_EXERCISE INSTRUCTIONS_
What you give back should match the entries below character for character.

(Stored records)
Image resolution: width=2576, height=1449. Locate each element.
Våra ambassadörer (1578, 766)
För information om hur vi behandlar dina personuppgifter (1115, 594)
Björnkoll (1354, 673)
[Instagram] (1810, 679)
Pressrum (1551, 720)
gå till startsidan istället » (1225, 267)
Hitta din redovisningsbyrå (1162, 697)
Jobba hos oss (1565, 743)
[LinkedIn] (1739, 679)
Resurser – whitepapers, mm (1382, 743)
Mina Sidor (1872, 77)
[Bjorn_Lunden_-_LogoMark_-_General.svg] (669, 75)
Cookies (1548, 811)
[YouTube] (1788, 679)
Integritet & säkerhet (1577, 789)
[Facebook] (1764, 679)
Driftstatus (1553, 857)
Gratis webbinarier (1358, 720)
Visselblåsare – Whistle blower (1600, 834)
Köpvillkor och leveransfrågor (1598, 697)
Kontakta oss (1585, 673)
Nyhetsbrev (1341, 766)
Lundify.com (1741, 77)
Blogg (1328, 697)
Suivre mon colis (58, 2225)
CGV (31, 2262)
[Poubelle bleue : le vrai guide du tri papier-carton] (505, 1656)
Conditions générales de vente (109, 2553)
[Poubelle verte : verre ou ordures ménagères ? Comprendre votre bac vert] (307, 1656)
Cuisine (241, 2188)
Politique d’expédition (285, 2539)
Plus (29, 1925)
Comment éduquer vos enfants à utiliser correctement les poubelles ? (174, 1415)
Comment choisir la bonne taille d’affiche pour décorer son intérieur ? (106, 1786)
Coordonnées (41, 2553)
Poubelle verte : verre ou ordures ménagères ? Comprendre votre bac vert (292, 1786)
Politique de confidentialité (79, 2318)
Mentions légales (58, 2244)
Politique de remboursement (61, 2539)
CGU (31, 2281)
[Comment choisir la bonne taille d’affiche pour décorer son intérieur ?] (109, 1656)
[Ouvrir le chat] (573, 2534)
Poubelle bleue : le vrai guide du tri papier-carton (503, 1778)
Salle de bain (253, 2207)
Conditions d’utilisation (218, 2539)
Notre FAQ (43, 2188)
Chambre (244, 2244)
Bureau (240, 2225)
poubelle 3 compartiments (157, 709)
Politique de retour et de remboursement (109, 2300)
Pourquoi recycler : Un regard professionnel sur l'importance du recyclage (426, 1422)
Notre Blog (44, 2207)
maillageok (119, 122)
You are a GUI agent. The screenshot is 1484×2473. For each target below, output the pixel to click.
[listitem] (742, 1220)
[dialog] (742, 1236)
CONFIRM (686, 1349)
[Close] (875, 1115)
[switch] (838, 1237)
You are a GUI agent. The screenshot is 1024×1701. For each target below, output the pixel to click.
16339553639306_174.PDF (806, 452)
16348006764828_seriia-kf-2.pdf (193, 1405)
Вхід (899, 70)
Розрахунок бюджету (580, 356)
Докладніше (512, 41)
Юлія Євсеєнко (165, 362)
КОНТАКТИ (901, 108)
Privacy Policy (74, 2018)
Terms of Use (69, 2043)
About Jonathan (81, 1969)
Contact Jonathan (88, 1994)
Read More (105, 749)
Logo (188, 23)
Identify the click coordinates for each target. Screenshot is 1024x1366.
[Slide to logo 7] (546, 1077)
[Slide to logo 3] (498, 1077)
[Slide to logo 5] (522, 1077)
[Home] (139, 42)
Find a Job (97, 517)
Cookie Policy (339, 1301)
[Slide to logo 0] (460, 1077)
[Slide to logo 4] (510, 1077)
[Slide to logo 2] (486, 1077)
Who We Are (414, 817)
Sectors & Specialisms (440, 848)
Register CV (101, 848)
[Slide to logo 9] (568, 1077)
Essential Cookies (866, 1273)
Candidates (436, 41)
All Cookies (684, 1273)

_EXERCISE OUTPUT_
Image resolution: width=2576, height=1449. Locate each element.
Våra ambassadörer (1578, 766)
För information om hur vi behandlar dina personuppgifter (1115, 594)
Björnkoll (1354, 673)
[Instagram] (1810, 679)
Pressrum (1551, 720)
gå till startsidan istället » (1225, 267)
Hitta din redovisningsbyrå (1162, 697)
Jobba hos oss (1565, 743)
[LinkedIn] (1739, 679)
Resurser – whitepapers, mm (1382, 743)
Mina Sidor (1872, 77)
[Bjorn_Lunden_-_LogoMark_-_General.svg] (669, 75)
Cookies (1548, 811)
[YouTube] (1788, 679)
Integritet & säkerhet (1577, 789)
[Facebook] (1764, 679)
Driftstatus (1553, 857)
Gratis webbinarier (1358, 720)
Visselblåsare – Whistle blower (1600, 834)
Köpvillkor och leveransfrågor (1598, 697)
Kontakta oss (1585, 673)
Nyhetsbrev (1341, 766)
Lundify.com (1741, 77)
Blogg (1328, 697)
Suivre mon colis (58, 2225)
CGV (31, 2262)
[Poubelle bleue : le vrai guide du tri papier-carton] (505, 1656)
Conditions générales de vente (109, 2553)
[Poubelle verte : verre ou ordures ménagères ? Comprendre votre bac vert] (307, 1656)
Cuisine (241, 2188)
Politique d’expédition (285, 2539)
Plus (29, 1925)
Comment éduquer vos enfants à utiliser correctement les poubelles ? (174, 1415)
Comment choisir la bonne taille d’affiche pour décorer son intérieur ? (106, 1786)
Coordonnées (41, 2553)
Poubelle verte : verre ou ordures ménagères ? Comprendre votre bac vert (292, 1786)
Politique de confidentialité (79, 2318)
Mentions légales (58, 2244)
Politique de remboursement (61, 2539)
CGU (31, 2281)
[Comment choisir la bonne taille d’affiche pour décorer son intérieur ?] (109, 1656)
[Ouvrir le chat] (573, 2534)
Poubelle bleue : le vrai guide du tri papier-carton (503, 1778)
Salle de bain (253, 2207)
Conditions d’utilisation (218, 2539)
Notre FAQ (43, 2188)
Chambre (244, 2244)
Bureau (240, 2225)
poubelle 3 compartiments (157, 709)
Politique de retour et de remboursement (109, 2300)
Pourquoi recycler : Un regard professionnel sur l'importance du recyclage (426, 1422)
Notre Blog (44, 2207)
maillageok (119, 122)
You are a GUI agent. The screenshot is 1484×2473. For each target below, output the pixel to click.
[listitem] (742, 1220)
[dialog] (742, 1236)
CONFIRM (686, 1349)
[Close] (875, 1115)
[switch] (838, 1237)
You are a GUI agent. The screenshot is 1024×1701. For each target below, output the pixel to click.
16339553639306_174.PDF (806, 452)
16348006764828_seriia-kf-2.pdf (193, 1405)
Вхід (899, 70)
Розрахунок бюджету (580, 356)
Докладніше (512, 41)
Юлія Євсеєнко (165, 362)
КОНТАКТИ (901, 108)
Privacy Policy (74, 2018)
Terms of Use (69, 2043)
About Jonathan (81, 1969)
Contact Jonathan (88, 1994)
Read More (105, 749)
Logo (188, 23)
Identify the click coordinates for each target. Screenshot is 1024x1366.
[Slide to logo 7] (546, 1077)
[Slide to logo 3] (498, 1077)
[Slide to logo 5] (522, 1077)
[Home] (139, 42)
Find a Job (97, 517)
Cookie Policy (339, 1301)
[Slide to logo 0] (460, 1077)
[Slide to logo 4] (510, 1077)
[Slide to logo 2] (486, 1077)
Who We Are (414, 817)
Sectors & Specialisms (440, 848)
Register CV (101, 848)
[Slide to logo 9] (568, 1077)
Essential Cookies (866, 1273)
Candidates (436, 41)
All Cookies (684, 1273)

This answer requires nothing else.